Mr. Krugman doesn’t mention this, but there was at least one executive who lived large. He owned a certain newspaper and kept a vast 234-acre estate, Hillandale, on the New York-Connecticut border. The dinner table was always set with fine china, complete with finger bowls. The executive prohibited the corn from being picked until the water was boiling, and, once it was cooked, “a servant in a starched uniform burst from the kitchen carrying a silver platter with her precious cargo wrapped in a white linen napkin.”

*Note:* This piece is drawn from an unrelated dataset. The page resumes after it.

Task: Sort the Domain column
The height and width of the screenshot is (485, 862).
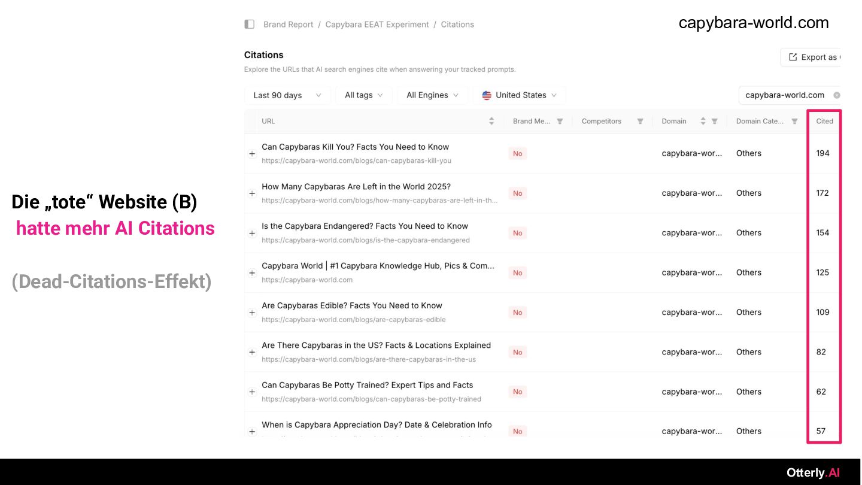Action: point(703,121)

The quotes are from “The Trust: The Private and Powerful Family Behind the New York Times.” On nice weekends, a table and barbecue were set up on the lawn and the executive — Arthur Sulzberger — did the cooking, “a male servant standing at attention by his side holding a silver tray stacked with patties.” Those were the years when the troubadour of the American left, Pete Seeger, was singing a song called “Little Boxes,” mocking the middle classes for living in modest little houses made of ticky tacky that all looked the same.

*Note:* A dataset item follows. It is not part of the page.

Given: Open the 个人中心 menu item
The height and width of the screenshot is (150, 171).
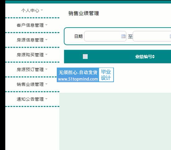Looking at the screenshot, I should tap(30, 11).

For our part, we have no objection whatsoever to Arthur Sulzberger and his family — heroes of newspaperdom — having enjoyed at Hillandale their success. If that’s not how God intended proprietors of profitable newspapers to live, He wouldn’t have brought forth the high speed rotary press. But how things change. Pete Seeger’s mockingsong of the middle class is heard no more in the land (one is lucky if one owns a home), and the heirs to Arthur Sulzberger are hiring Paul Krugman to sneer at the newly minted masters of the universe, who aspire to live like the Sulzberger paterfamilias once did.